In the course of his life, Stewart has encountered a wealth of creative people whose work made an impact, some of whom he interviewed and wrote about. “These men and women expressed their inner feelings through artistic action, setting an example which played a major role in shaping my life,” he states. “When the musicians I interviewed spoke about their lives and how they approached music, I felt like I was taking a lesson as well as getting a story.”
As a budding professional journalist, Stewart, who has a BA from the University of California Santa Barbara, first wrote for the Santa Barbara News & Review (1975-1977), then the L.A. Weekly (from 1979 to the mid-1990s). He subsequently wrote for the Times (1980-2000), the Star-Ledger (2002-2010), Down Beat (from the 1980s onward) and other publications.
His liner notes cover such top musicians as Sonny Rollins, Sonny Stitt, Horace Silver, Joe Henderson, and Eric Dolphy.
For the 9-CD Dolphy box – Eric Dolphy: The Complete Prestige Recordings (1995) – Stewart’s biographical essay, “Out There: The Angelic Passion of Eric Dolphy,” earned him a prestigious ASCAP–Deems Taylor Award. He was also awarded the Los Angeles Jazz Society’s Leonard Feather Jazz Communicator Award in 1994, which included a Certificate of Commendation from the City of Los Angeles.

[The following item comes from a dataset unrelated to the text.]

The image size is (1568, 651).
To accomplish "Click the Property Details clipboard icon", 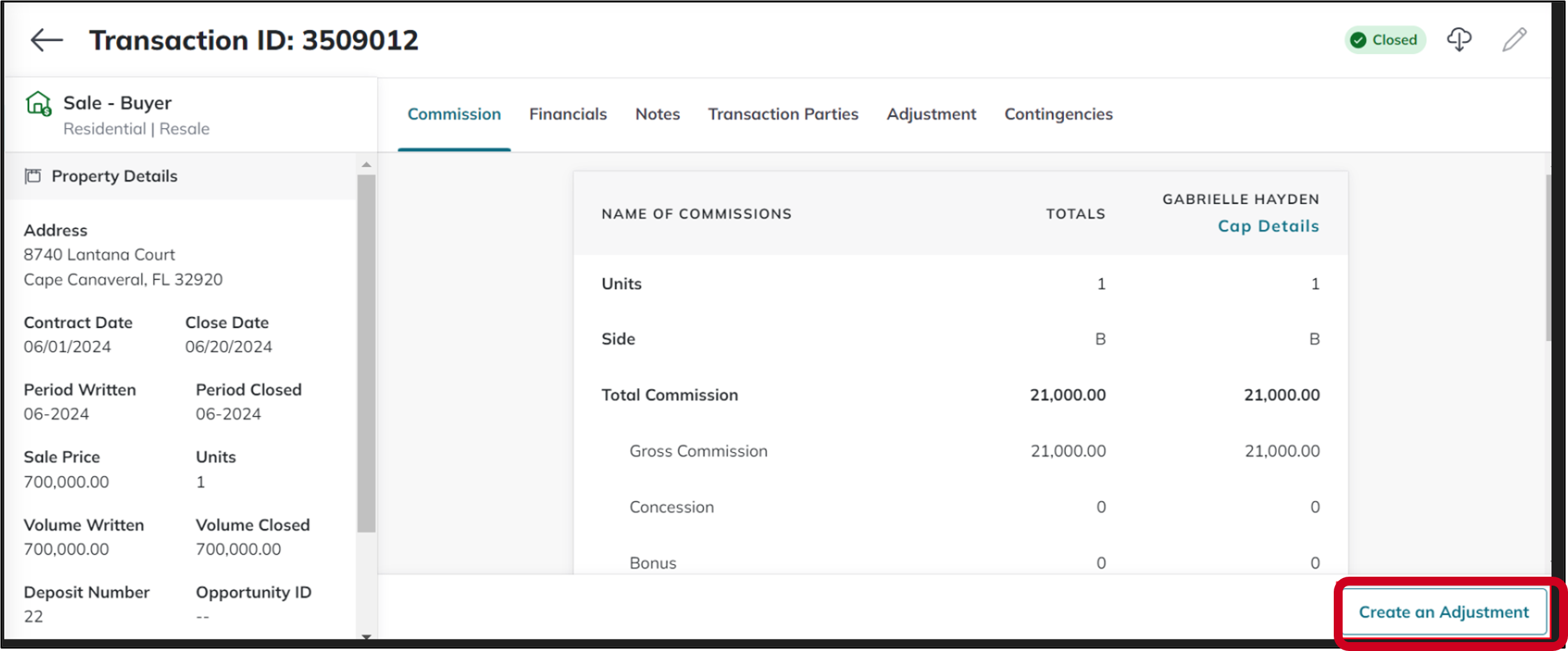I will [x=33, y=175].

From 1972 to 1982, Stewart was also heard on the radio, playing jazz on such FM stations as KBCA, Los Angeles’ lone commercial jazz radio outlet, KCRW, KCSB, and KTMS. “That was enjoyable, exposing music that I enjoyed, and hearing from listeners how I improved their days,” he notes.
As a musician, Stewart has previously fronted bands that boasted such other fine artists as pianist Tardo Hammer, trumpeter Joe Magnarelli, guitarist Bob DeVos, bassists Paul Gill and Mike Karn, and drummers Gary Frommer, Clarence Johnston, Steve Johns, and Tony Reedus.
The saxophonist has also shared bandstands in spontaneous situations with such notables as saxophonists Gary Bartz, Art Pepper, and Joe Lovano, guitarists Dave Stryker and Peter Bernstein, pianists Albert Dailey and Mike LeDonne; and drummers Jimmy Cobb, Brian Blade, and Billy Drummond.
“As fortunate as I have been to have written about so many great musicians, I have been equally blessed to have been on bandstands with scores of ace jazz artists who showed me first hand what playing jazz was all about,” relates Stewart.
Stewart considers himself a bebop-based modern artist who tries to follow Charlie Parker’s conceit: to play clean lines and to look for the pretty notes. “My heroes played beautiful music that had a ton of energy,” he says. “That’s what I try to do.”
Tone is an essential element of Stewart’s oeuvre. “I was fortunate to study briefly with saxophonists Victor Morosco, Lew Tabackin, and Grant Stewart, and extensively with Charles Oreña, all of whom stressed getting a full, rich sound out of the instrument,” he reports. “Following their advice, I think I have ended up with a nice, weighty sound that is my own.”
Stewart’s performances include a degree of mike patter. “I feel it’s important to communicate verbally with your audience, make the listeners really a part of the goings-on,” he says.
Since arriving in the Bay Area – where Stewart previously lived in 1966-67 (in the Haight-Asbury) and 1971-72 – he’s found a very fertile community with scores of fine players.
“There’s a strong sense of creativity in the air, and musicians have good opportunities for self-expression,” he says. “I look forward to seeing what direction not only my music will take me, but also my writing, as I have a book or two in mind. It’s an exciting time in my life.”